You Do You’ll Part, I’ll Do Mine
Rabbi David Paskin
In Numbers 3:15-16 we read, “And HASHEM spoke unto Moses in the wilderness of Sinai, saying: ‘Number the children of Levi by their fathers’ houses, by their families; every male from a month old and upward you shall number them.’ And Moses numbered them according to the word of the HASHEM, as he was commanded.”
Rashi wonders aloud what the Torah means when it says, “according to the word of HASHEM”. Wouldn’t it have been enough to say Moses counted the children “as he was commanded”? Why the extra phrase?

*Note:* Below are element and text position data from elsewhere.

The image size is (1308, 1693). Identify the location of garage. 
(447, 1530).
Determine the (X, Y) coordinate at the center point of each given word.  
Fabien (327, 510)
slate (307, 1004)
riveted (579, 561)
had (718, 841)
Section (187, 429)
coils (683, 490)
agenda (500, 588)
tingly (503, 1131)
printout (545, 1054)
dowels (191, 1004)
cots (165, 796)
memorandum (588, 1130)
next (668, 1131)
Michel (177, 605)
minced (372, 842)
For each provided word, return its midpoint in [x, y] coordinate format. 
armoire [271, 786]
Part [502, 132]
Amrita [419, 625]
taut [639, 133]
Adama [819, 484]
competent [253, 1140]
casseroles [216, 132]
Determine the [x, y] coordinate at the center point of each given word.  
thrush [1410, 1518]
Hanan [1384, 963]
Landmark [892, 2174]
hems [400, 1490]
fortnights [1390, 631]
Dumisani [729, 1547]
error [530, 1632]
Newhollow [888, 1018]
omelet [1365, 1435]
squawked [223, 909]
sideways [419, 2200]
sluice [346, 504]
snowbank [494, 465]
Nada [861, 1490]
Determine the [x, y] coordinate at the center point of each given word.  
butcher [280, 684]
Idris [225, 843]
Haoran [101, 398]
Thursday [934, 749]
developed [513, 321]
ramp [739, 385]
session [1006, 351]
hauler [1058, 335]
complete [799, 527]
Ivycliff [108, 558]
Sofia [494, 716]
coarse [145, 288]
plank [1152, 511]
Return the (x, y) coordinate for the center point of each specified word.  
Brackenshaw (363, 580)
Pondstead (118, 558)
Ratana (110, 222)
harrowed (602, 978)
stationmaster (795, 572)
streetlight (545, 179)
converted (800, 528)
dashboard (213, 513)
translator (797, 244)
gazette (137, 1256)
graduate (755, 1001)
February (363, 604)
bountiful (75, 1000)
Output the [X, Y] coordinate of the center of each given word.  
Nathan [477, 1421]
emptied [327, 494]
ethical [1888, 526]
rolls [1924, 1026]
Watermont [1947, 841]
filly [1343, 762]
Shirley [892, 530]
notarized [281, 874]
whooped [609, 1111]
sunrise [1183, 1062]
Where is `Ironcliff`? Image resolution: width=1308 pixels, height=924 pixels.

In answer to his own question, Rashi imagines a conversation between Moses and God. Upon being commanded to count the children Moses argued, “How can I enter their tents to count? Isn’t that a violation of their privacy?” God responds, “okay, tell you what - you go around to each tent, stand outside and a voice from heaven will tell you how many children are in that tent.” To which Moses replies, “If you are going to tell me how many children are inside then why do I have to shlep around to stand outside of each tent?! Just tell me now and save me the trouble.” God answers, “You do your part and I’ll do mine.”
Throughout the Torah, God relies upon us to be partners in creating the world we seek. God commands Noah to build an Ark to save his family and the creatures of the earth from the impending flood; God challenges Abraham and Sarah to leave everything behind, journey to a new land and become the parents of a new nation; God calls Moses and Aaron to return to Egypt and serve as God’s voice to free that nation and guide them to God’s mountain; and God calls on Moses to do his part by going to each tent, standing outside, and listening for God’s voice.
Like Moses at the Sea of Reeds we very often beg for God’s intervention forgetting that God will do God’s part if only we would do ours. The midrash teaches this when it suggests that it was not Moses who brought about the parting of the sea, but Nachshon ben Aminadav who was brave enough to walk into the waters and risk drowning all because he understood that it is not enough to have faith in God - we must also have faith in ourselves. We must see our own capacity to part the waters of injustice, battle the forces of evil and to repair the world.
There are indeed times when it would seem easier to just wait for God to tell us how many children are in each tent. It may be more convenient to wait for God’s “justice to well up as waters, and (God’s) righteousness as a mighty stream.” (Amos 5:24) But as Father Mulcahy from M*A*S*H taught us, “A faith of convenience is a hollow faith.”
We are not a people convenience but a people of commandment. God commands us to do our part. Only when we heed this call will every person in our world be counted, respected and loved.